(Data provided begins)

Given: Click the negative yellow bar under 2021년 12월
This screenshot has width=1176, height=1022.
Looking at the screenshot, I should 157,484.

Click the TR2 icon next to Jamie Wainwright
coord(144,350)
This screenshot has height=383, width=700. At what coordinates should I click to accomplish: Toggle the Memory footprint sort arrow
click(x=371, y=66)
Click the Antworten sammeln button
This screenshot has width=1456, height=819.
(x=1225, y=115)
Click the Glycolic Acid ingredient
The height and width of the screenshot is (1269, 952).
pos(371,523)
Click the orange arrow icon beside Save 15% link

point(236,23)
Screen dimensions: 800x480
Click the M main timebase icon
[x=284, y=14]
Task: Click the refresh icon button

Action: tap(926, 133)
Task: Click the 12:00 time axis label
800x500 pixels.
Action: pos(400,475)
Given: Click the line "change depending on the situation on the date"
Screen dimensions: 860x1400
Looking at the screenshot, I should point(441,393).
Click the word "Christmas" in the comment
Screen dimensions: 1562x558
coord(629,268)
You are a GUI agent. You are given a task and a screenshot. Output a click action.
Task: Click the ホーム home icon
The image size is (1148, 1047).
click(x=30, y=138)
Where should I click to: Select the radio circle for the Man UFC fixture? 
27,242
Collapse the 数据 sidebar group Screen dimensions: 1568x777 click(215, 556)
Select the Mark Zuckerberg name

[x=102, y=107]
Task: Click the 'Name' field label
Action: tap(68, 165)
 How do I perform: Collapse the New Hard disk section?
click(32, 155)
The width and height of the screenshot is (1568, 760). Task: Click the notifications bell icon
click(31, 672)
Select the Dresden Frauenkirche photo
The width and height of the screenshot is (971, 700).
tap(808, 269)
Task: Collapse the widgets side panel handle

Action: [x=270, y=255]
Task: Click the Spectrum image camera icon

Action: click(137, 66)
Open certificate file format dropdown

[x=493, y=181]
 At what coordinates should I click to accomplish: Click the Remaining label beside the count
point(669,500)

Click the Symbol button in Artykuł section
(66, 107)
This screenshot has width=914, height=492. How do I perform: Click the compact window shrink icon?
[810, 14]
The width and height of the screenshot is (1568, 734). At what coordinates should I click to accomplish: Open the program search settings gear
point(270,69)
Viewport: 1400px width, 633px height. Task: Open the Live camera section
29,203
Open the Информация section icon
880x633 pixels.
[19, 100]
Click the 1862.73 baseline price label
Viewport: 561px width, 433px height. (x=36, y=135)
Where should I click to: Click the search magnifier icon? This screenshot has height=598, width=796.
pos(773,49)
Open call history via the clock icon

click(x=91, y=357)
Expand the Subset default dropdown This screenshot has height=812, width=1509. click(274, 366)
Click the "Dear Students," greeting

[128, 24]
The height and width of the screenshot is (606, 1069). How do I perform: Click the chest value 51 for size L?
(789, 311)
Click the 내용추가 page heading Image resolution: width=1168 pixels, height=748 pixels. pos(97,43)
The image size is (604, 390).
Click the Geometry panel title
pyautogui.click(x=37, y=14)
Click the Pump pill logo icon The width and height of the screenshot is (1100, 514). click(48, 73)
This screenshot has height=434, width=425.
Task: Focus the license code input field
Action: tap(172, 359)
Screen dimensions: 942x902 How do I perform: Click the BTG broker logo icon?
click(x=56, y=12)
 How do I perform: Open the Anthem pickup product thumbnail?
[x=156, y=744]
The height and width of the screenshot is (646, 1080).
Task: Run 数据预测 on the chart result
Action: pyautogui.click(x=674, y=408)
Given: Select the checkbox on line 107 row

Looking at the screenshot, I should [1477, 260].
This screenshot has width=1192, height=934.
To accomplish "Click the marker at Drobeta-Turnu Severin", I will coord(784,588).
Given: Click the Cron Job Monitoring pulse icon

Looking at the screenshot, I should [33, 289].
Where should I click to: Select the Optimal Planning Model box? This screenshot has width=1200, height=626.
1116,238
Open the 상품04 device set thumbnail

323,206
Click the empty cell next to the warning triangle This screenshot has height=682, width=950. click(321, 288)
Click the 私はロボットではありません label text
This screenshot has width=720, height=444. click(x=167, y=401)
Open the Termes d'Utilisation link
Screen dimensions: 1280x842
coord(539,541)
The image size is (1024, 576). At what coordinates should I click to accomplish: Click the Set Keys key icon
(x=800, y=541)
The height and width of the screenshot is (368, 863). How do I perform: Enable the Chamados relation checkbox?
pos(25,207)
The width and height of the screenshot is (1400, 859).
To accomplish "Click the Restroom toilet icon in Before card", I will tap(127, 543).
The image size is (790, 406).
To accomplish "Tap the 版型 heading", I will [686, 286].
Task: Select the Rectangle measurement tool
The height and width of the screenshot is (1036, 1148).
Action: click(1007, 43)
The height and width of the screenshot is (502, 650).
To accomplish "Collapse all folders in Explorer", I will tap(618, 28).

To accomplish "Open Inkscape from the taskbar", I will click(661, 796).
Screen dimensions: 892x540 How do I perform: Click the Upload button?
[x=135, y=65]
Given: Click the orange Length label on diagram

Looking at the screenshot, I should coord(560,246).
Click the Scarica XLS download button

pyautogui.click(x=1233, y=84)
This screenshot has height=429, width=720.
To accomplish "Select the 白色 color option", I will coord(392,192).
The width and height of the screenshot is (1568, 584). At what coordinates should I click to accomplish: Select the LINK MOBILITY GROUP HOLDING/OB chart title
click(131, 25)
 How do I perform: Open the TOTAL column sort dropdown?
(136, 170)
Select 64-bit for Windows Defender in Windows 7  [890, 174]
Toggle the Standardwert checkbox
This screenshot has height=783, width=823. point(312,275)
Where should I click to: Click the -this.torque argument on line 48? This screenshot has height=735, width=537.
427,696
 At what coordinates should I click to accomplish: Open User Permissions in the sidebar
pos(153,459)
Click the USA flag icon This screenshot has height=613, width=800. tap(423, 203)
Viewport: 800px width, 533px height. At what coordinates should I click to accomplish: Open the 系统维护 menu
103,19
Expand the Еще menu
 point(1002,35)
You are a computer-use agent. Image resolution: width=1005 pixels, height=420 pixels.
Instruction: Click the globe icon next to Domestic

(Data provided ends)

> _Directions for this task_
Filter the entries down to the lines holding the string "will". Copy each of those lines.

> _Solution to this problem_
To accomplish "Click the marker at Drobeta-Turnu Severin", I will coord(784,588).
To accomplish "Click the Restroom toilet icon in Before card", I will tap(127, 543).
To accomplish "Tap the 版型 heading", I will [686, 286].
To accomplish "Collapse all folders in Explorer", I will tap(618, 28).
To accomplish "Open Inkscape from the taskbar", I will click(661, 796).
To accomplish "Select the 白色 color option", I will coord(392,192).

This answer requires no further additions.